The facts here closely track those in Carlson. The McCloys seek damages stemming from a wrongful death allegedly caused by the negligence of the insured and its purported agent. Like the plaintiff in Carlson, the McCloys have sued on a contract of insurance, the CTO policy, that is decidedly a creature of state, not federal, law. See, e.g., Seabulk Offshore, Ltd. v. American Home Assur. Co., 377 F.3d 408, 419 (4th Cir.2004) (“Questions concerning the validity, effect, and interpretation of a contract are resolved according to the law of the state where the contract was made.”) Those circumstances contrast starkly with the insurer-plaintiff in Monroe Bus, who sought reimbursement from its insured predicated solely on the rights created by the federally-mandated MCS–90. Cf. Grable, 545 U.S. at 315 (finding subject matter jurisdiction because “[w]hether Grable was given notice within the meaning of the federal statute is thus an essential element of its quiet title claim.”) (emphasis added). Thus, Carlson supports the conclusion that the MCS–90 attached to B & T Auto Crushers policy does not create a federal question. Monroe Bus, on the other hand, is only marginally relevant and is not dispositive of the question of subject matter jurisdiction presented here. FN4

 

FN4. Because the foregoing analysis is conclusive as to whether the McCloys’ complaint presents a necessary federal question, it is conclusive as to this Court’s jurisdiction over the matter. Nevertheless, it is worth noting that the MCS–90 also does not present a substantial federal question because state courts are competent to interpret terms of the MCS–90, see Empire Healthchoice, 547 U.S. at 701, and, in fact, have done so.
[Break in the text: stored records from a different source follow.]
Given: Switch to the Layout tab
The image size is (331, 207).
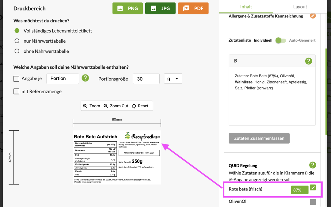Looking at the screenshot, I should pyautogui.click(x=300, y=7).
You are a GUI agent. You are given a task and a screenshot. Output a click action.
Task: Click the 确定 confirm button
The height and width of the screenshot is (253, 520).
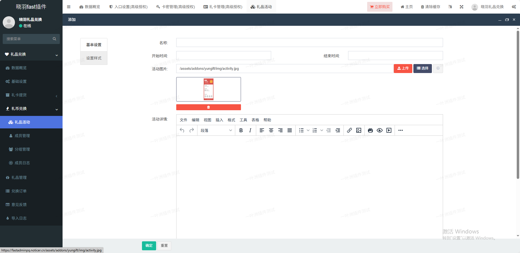click(149, 246)
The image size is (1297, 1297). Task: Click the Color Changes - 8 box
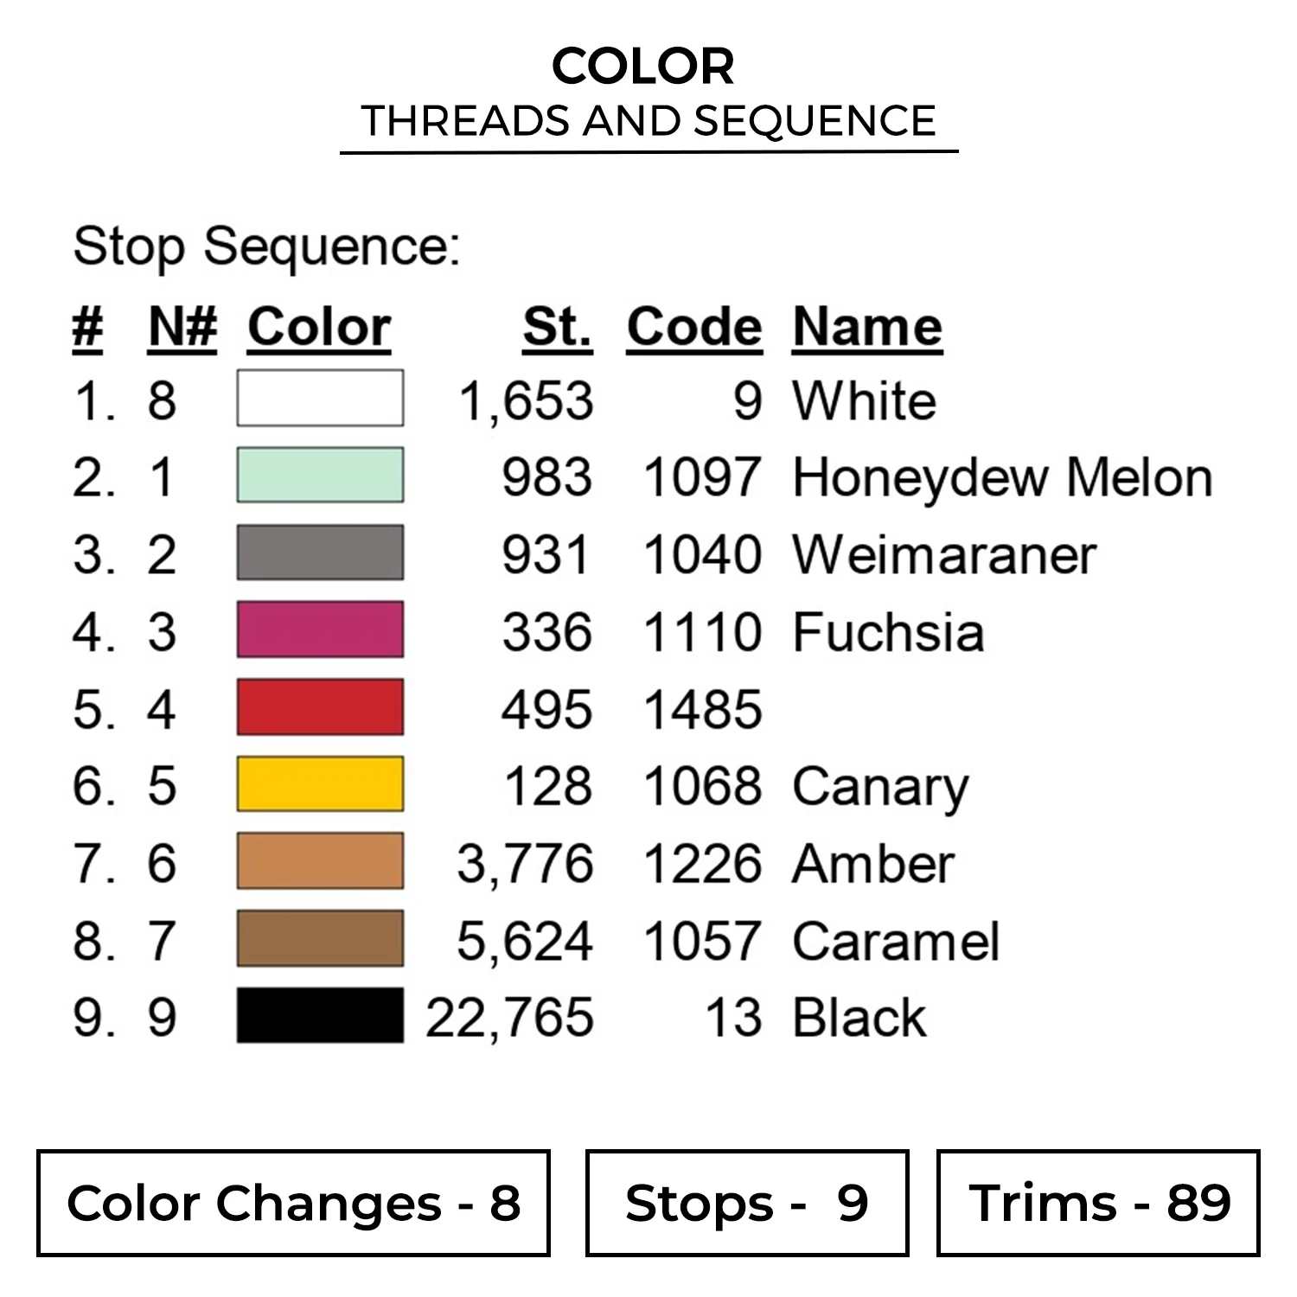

See, e.g., Heron v. Transp. Cas. Ins. Co., 274 Va. 534, 650 S.E.2d 699, 700 (Va.2007). Although the exercise of subject matter jurisdiction over the McCloys’ complaint would not necessarily disturb “any congressionally approved balance of federal and state judicial responsibilities,” Grable, 545 U.S. at 315, such a finding will not, in the end, mandate federal jurisdiction.

 

V.

In sum, the McCloys’ complaint does not present a necessary federal question. Therefore, the Court lacks subject matter jurisdiction over the removed complaint. Accordingly, the Court:

 

1. GRANTS the plaintiffs’ Motion to Remand to state Court (dkt. no. 32);

 

2. DENIES AS MOOT dkt nos. 6, 12, 16, and 31; and

 

3. REMANDS this case to the Circuit Court of Taylor County, West Virginia.

 

It is so ORDERED.

 

The Court directs the Clerk to transmit copies of this Order to counsel of record and to the Circuit Court of Taylor County, West Virginia.